DEDUCTIVE CONSTRAINT SATISFACTION VS. PREVALENCE PRIORS: BENCHMARKING LLM LOGIC IN CLINICAL DIAGNOSTICS
Abstract
Large language models are increasingly evaluated for complex decision-making, yet their ability to maintain logical invariance when deductive constraints conflict with statistical priors remains poorly characterized. We introduce DiagRare, a structured deductive benchmark of 696 clinical vignettes grounded in an expert-curated 58-disease biomedical ontology. By explicitly controlling present (modus ponens) and absent (modus tollens) evidence, DiagRare isolates logical constraint satisfaction from associative pattern matching. Evaluating five frontier LLMs reveals a stark 31.6% to 100% Top-1 accuracy spread and exposes three phenomena. First, the weakest model exhibits prevalence-driven mode collapse, funneling 278 of 476 errors into a single common diagnosis spanning 45 unrelated diseases (diagnostic entropy collapsing to 3.33/5.86 bits).
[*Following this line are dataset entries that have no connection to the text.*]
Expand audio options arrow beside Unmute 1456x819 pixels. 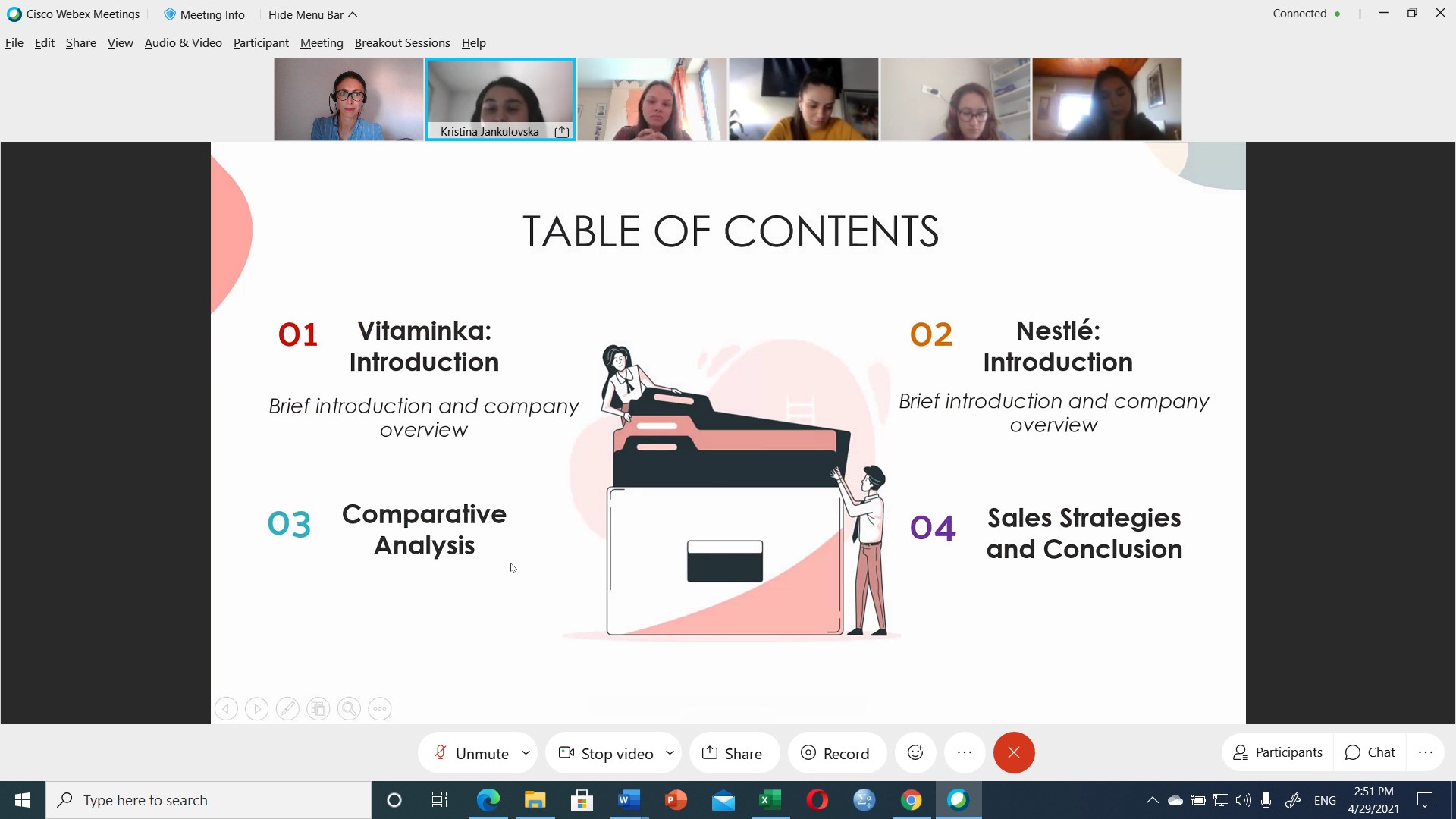pyautogui.click(x=526, y=753)
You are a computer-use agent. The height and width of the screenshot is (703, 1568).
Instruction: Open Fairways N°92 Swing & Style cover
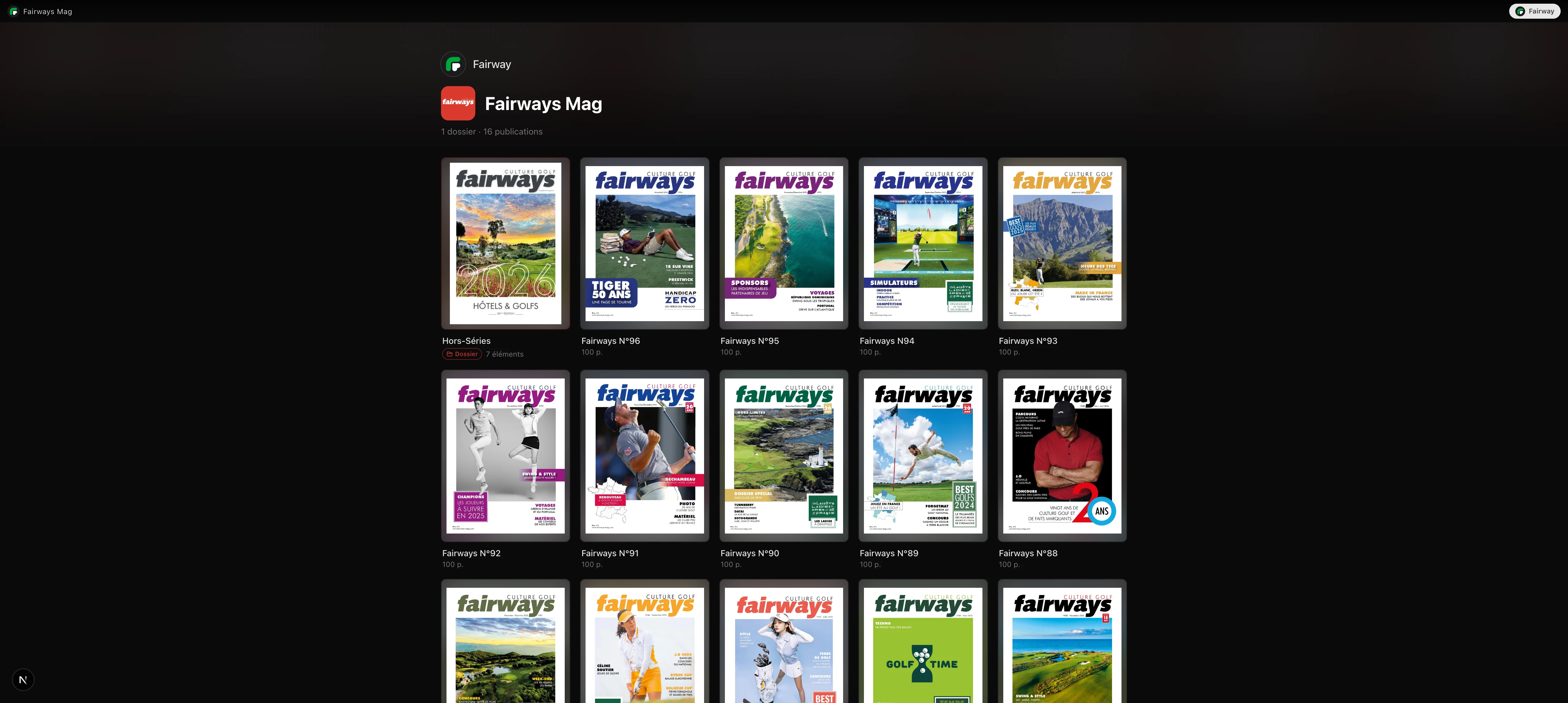tap(505, 456)
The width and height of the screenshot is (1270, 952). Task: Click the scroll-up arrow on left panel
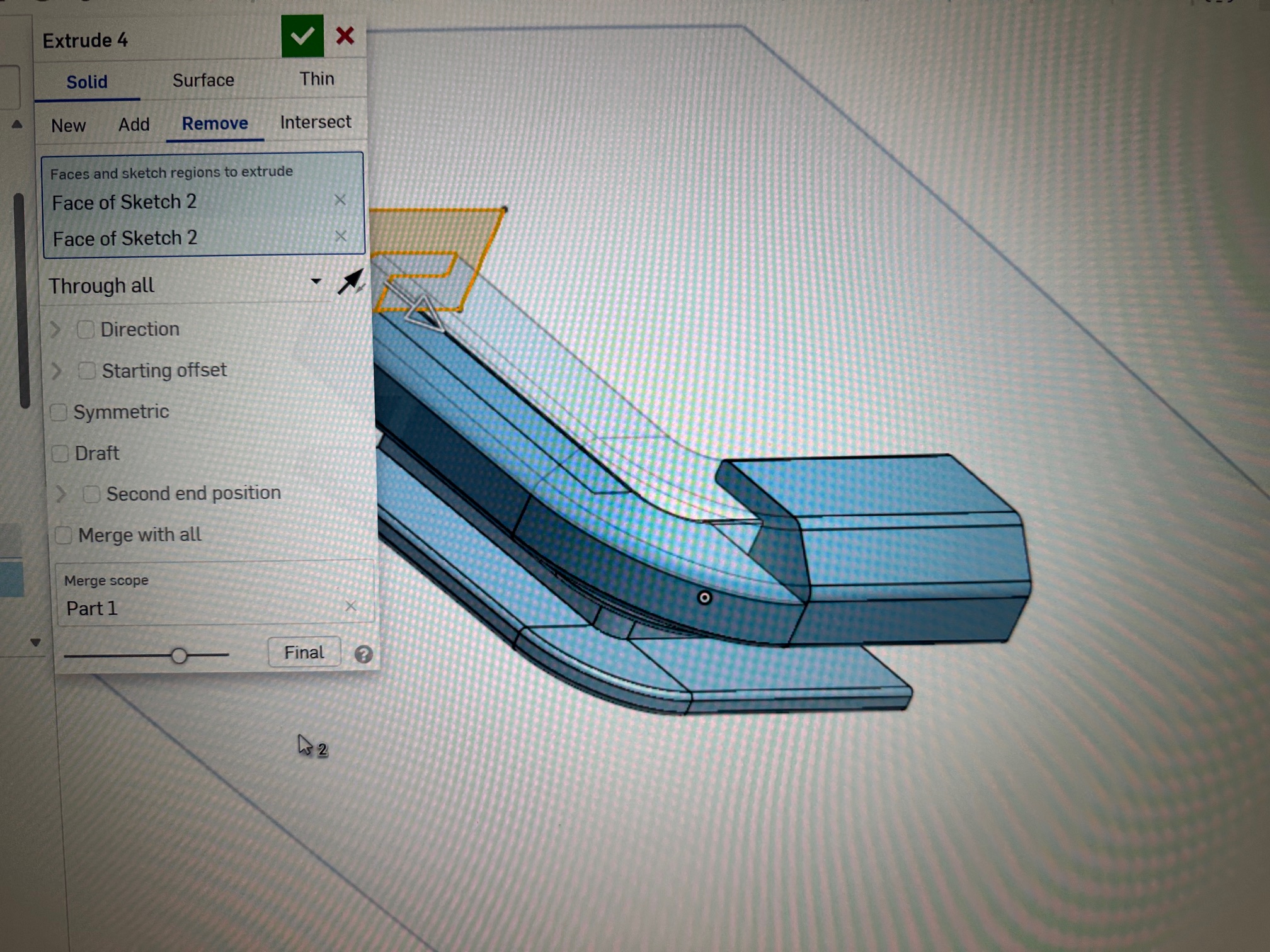[17, 125]
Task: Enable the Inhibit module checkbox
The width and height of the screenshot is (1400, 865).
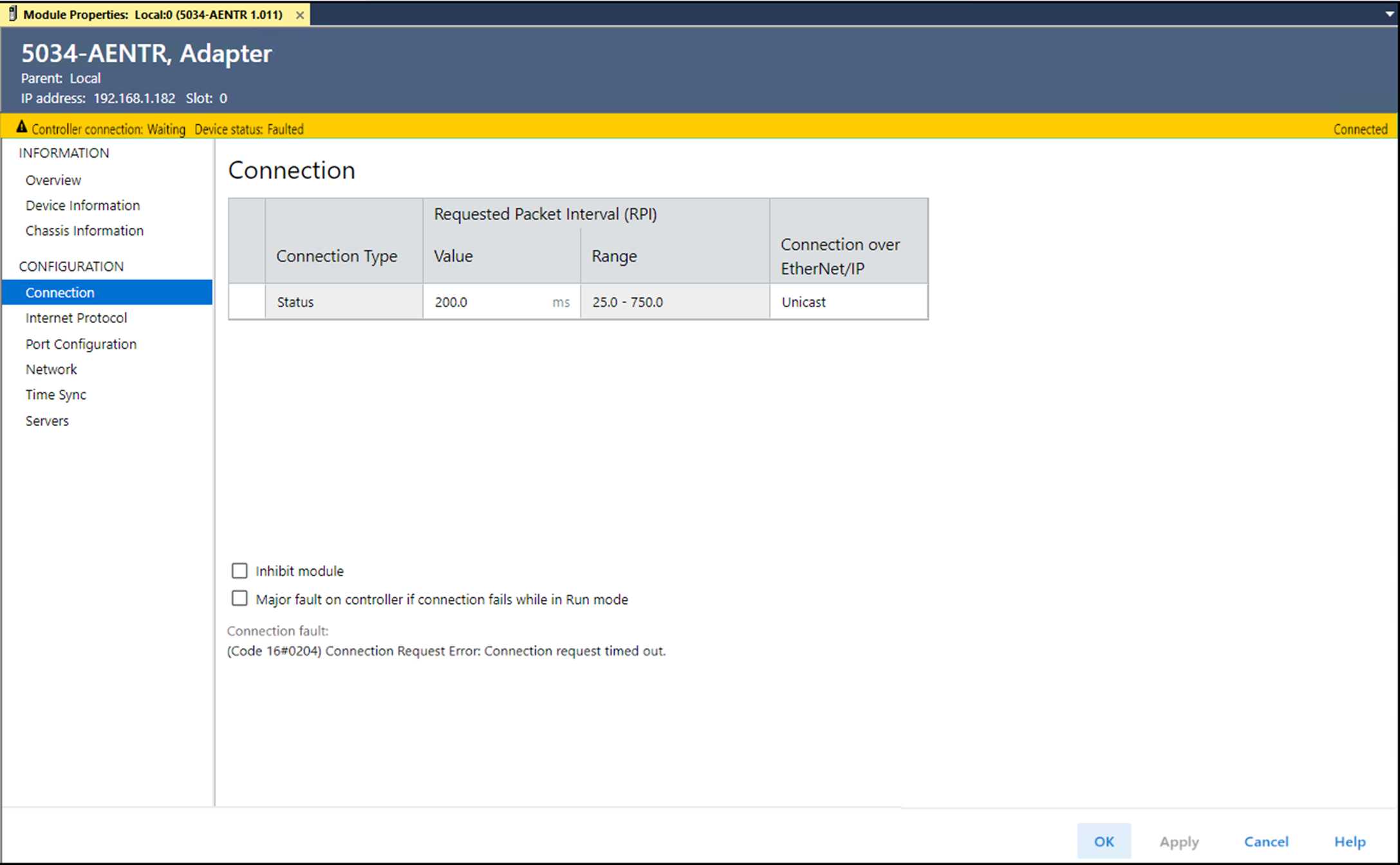Action: click(239, 571)
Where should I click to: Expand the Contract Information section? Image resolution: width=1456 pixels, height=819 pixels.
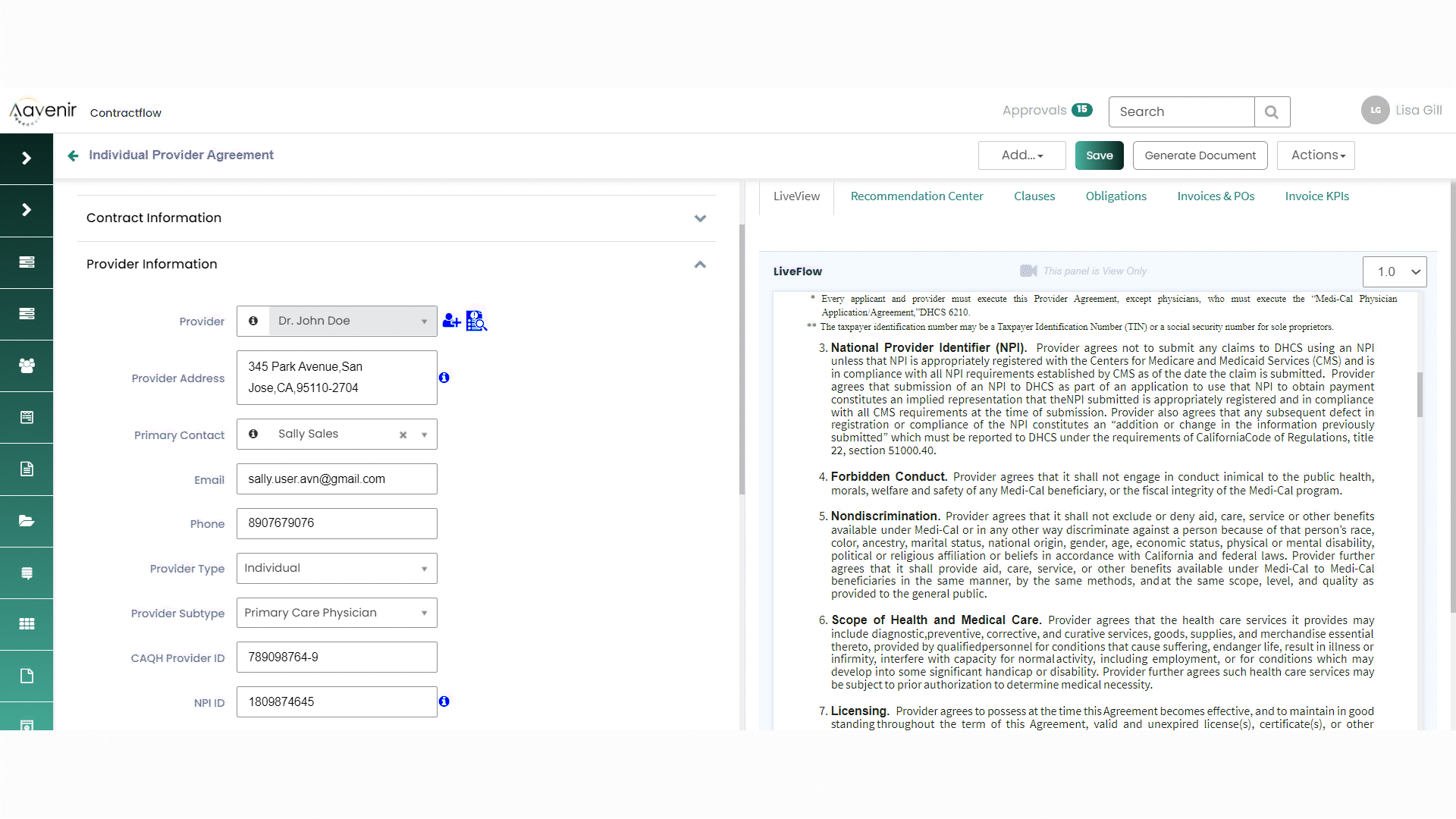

Second, mid-tier reasoning models exhibit an inductive downgrade: Claude Sonnet 4.6 achieves 99.7% Top-3 accuracy on rare diseases but only 86.3% Top-1, indicating prevalence priors corrupt the final ranking of correctly deduced candidates. Third, we establish a deductive asymmetry: increasing explicit negative constraints monotonically improves Claude's accuracy from 84.5% to 97.0%, while increasing positive findings degrades it, demonstrating that modus tollens binds statistical priors more effectively than modus ponens.